Page
Start
So we fixed the reported TPS rate, which was nowhere near reality,
and the per-script stats are sane now.  Good so far, but this
still has two problems IMO:

1. The per-script stats shouldn't be printed at all if there's
only one script.  They're redundant with the overall stats.

2. ISTM that we should report that 100% of the transactions were
above the latency limit, not 33%; that is, the appropriate base
for the "number of transactions above the latency limit" percentage
is the number of actual transactions not the number of scheduled
transactions.

I also noticed that if I specify "-f sleep-100.sql" more than once,
the per-script TPS reports are out of line.  This is evidently because
that calculation isn't excluding skipped xacts; but if we're going to
define tps as excluding skipped xacts, surely we should do so there too.

I'm also still exceedingly unhappy about the NaN business.
End
(Records for locating the described items)
Start
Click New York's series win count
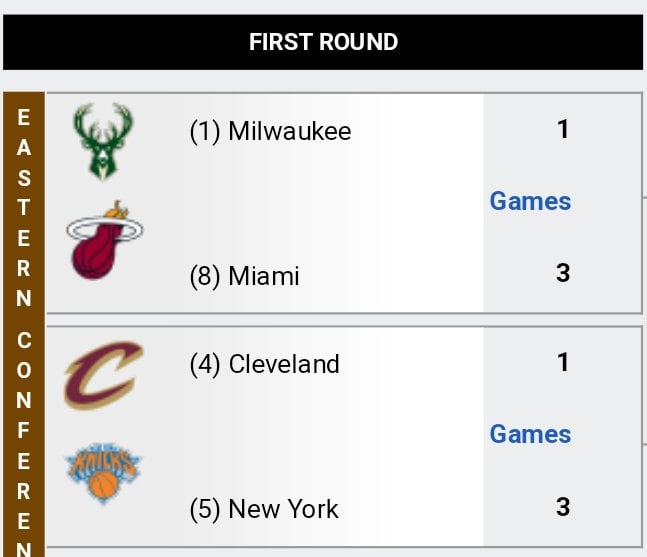 coord(563,506)
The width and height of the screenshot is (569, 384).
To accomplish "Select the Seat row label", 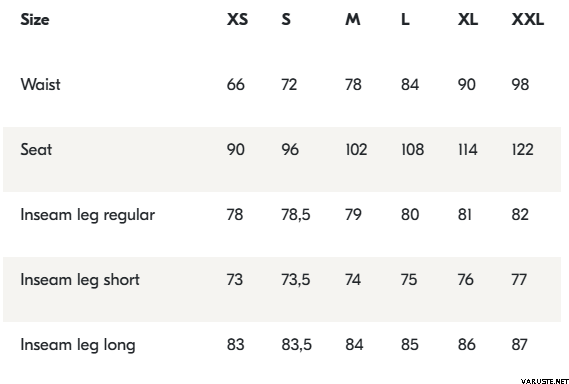I will tap(36, 150).
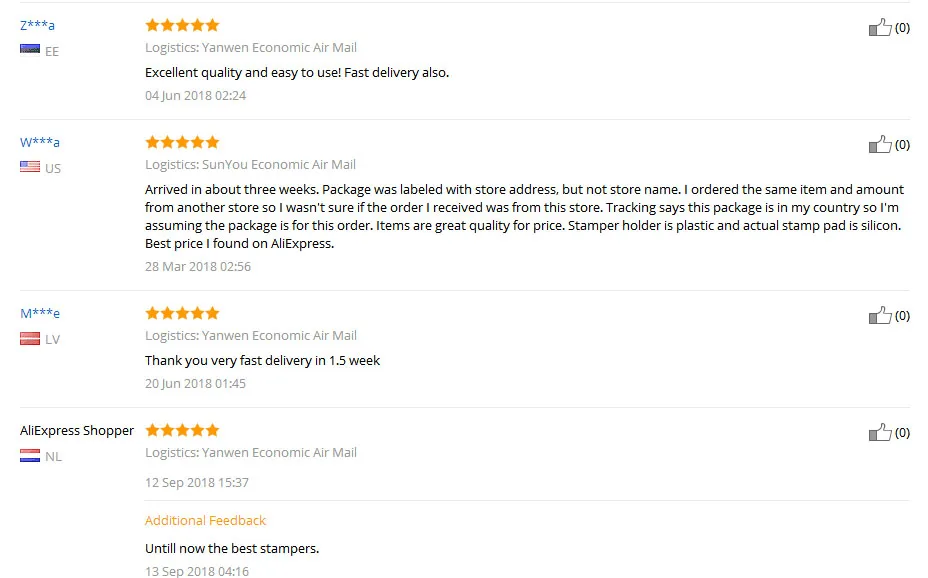Click the US flag icon

30,167
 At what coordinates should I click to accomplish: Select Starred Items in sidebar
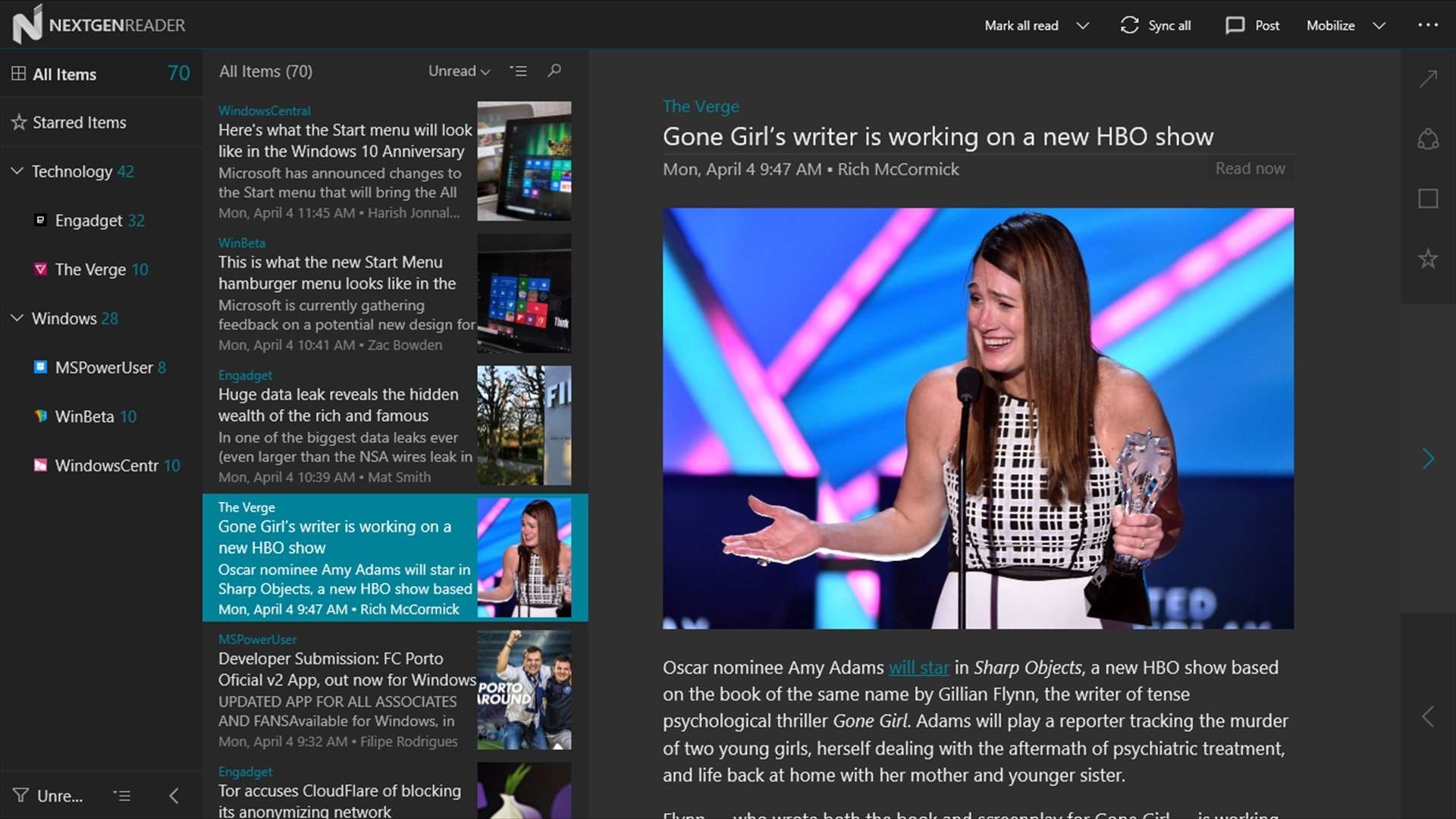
End
Challenge 1
In the message about transaction stats, why are the per-script TPS reports out of line?
Challenge 2
Write out the stretch from "I also noticed" through "so there too." of the message about transaction stats, swapping "skipped xacts" for "skipped transactions".
Challenge 3
Write the next part of the message about transaction stats, picking up after its final sentence.

Answer 1
The calculation isn't excluding skipped xacts.

Answer 2
I also noticed that if I specify "-f sleep-100.sql" more than once,
the per-script TPS reports are out of line.  This is evidently because
that calculation isn't excluding skipped transactions; but if we're going to
define tps as excluding skipped transactions, surely we should do so there too.

Answer 3
You have this comment in printSimpleStats:
    /* print NaN if no transactions where executed */
but I find that unduly optimistic.  It should really read more like
"if no transactions were executed, at best we'll get some platform-
dependent spelling of NaN.  At worst we'll get a SIGFPE."  I do not think
that a pedantic argument about NaN being the "correct" answer justifies
taking such portability risks, even if I bought that argument, which
I don't particularly.  It's also inconsistent with this basic decision in
printResults:

    /* Remaining stats are nonsensical if we failed to execute any xacts */
    if (total->cnt <= 0)
        return;

If we thought NaN was the "correct" answer for no xacts then we'd just
bull ahead and print NaNs all over the place.  I think we would be best
advised to deal with this by printing zeroes in the progress-report case,
and by skipping the output altogether in printSimpleStats.  (Or we could
make printSimpleStats print zeroes; I'm indifferent to that choice.)

Attached is an updated patch addressing these points.  Comments?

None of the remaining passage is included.